§ **Exercise instructions**: Rewrite the part of the entries that opens with the line containing "Image resolution: width=1456" and closes with the line containing "[x=911, y=38]", substituting "header" for "banner" and leaving everything else unchanged. Give only those lines, and omit the pictures.

§ **Extracted entries**:

[START]

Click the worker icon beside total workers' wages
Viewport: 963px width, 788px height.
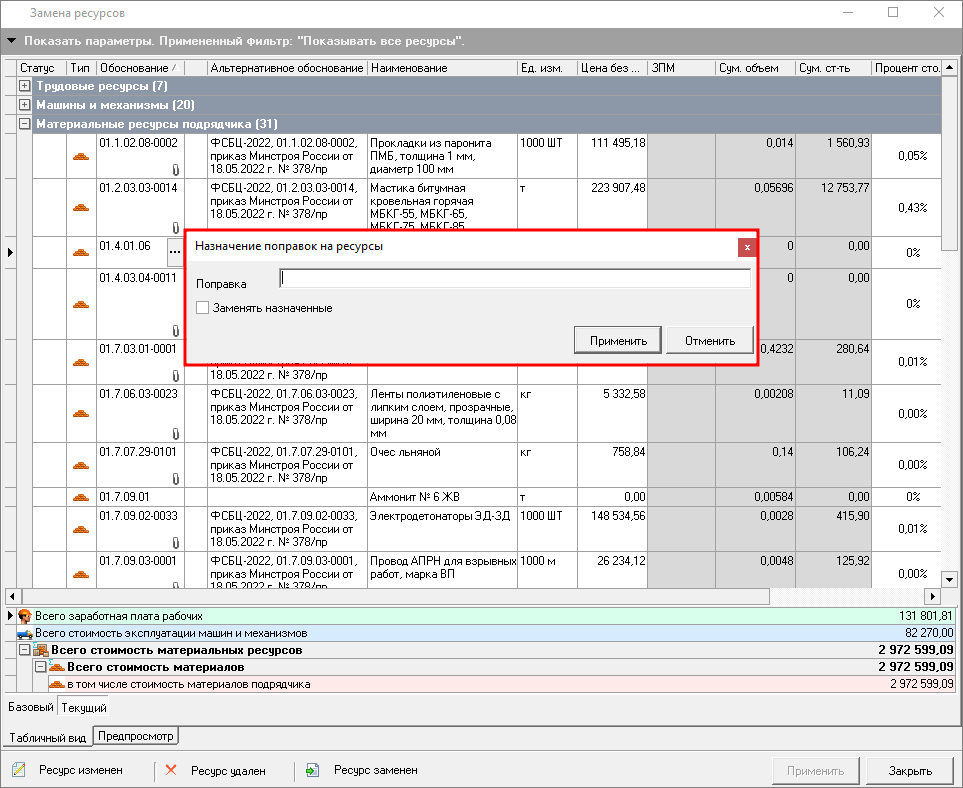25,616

[END]
[START]

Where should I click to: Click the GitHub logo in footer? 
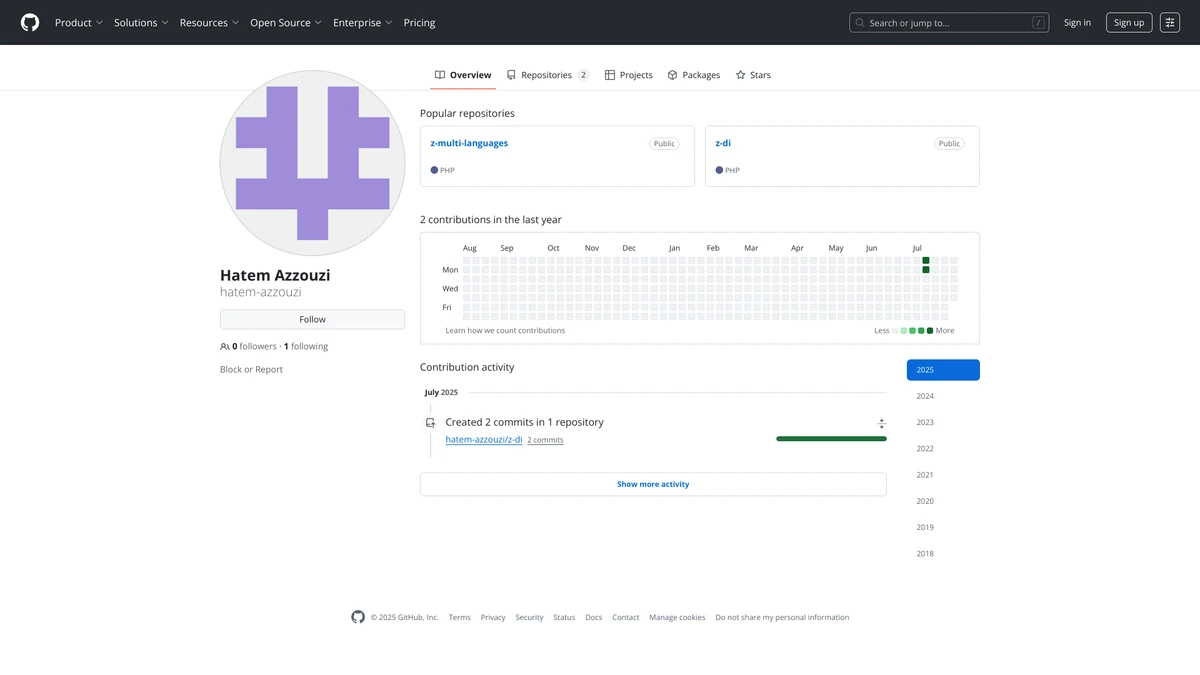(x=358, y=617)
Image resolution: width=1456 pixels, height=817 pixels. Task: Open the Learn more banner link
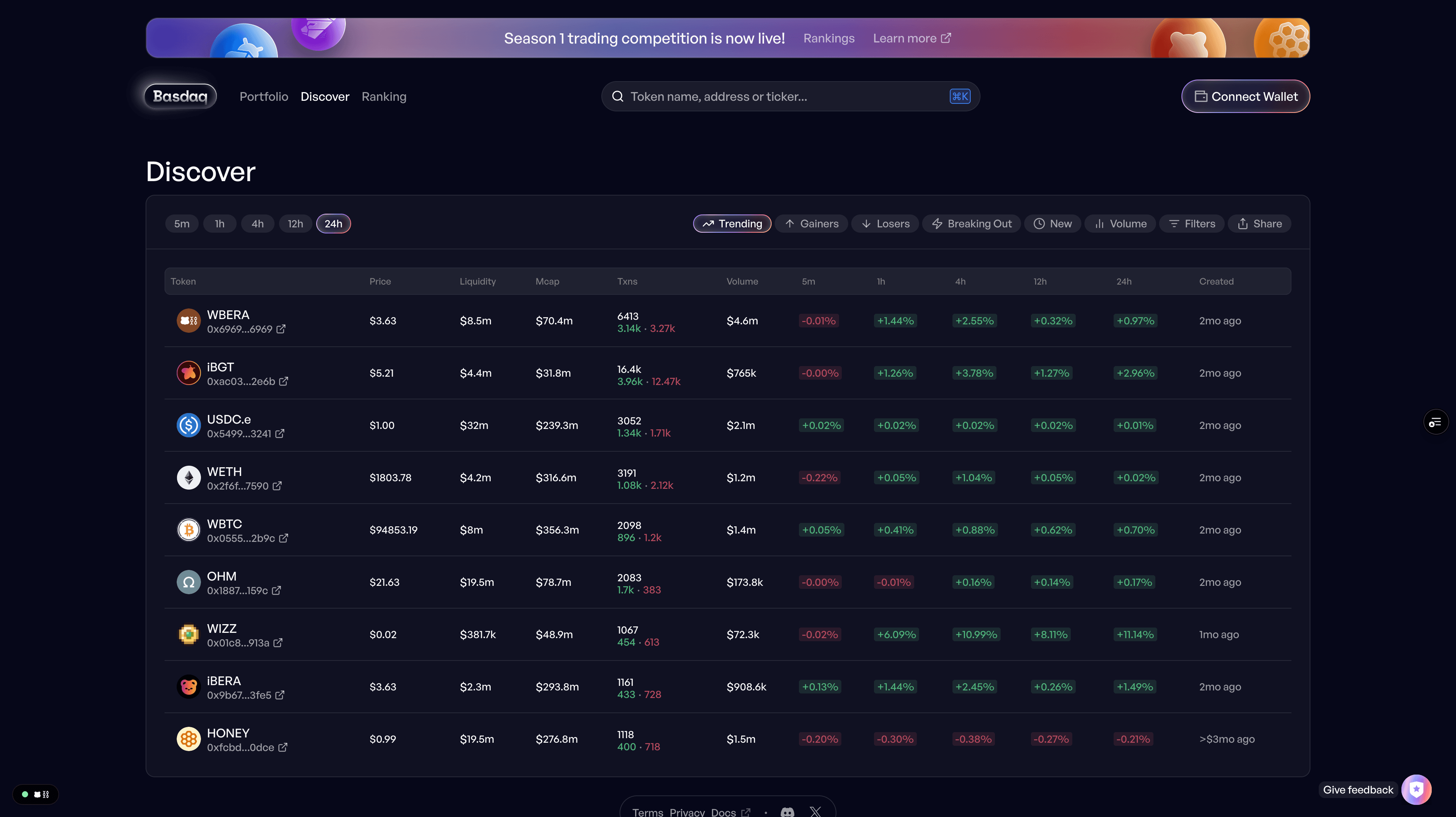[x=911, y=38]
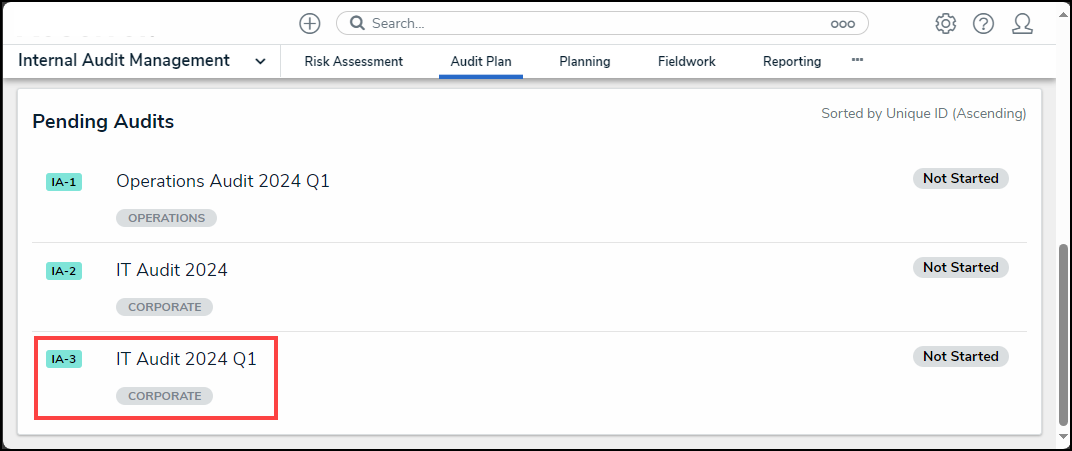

[END]

§ **Problem solution**:
Image resolution: width=1456 pixels, height=817 pixels. Task: Open the Learn more header link
[x=911, y=38]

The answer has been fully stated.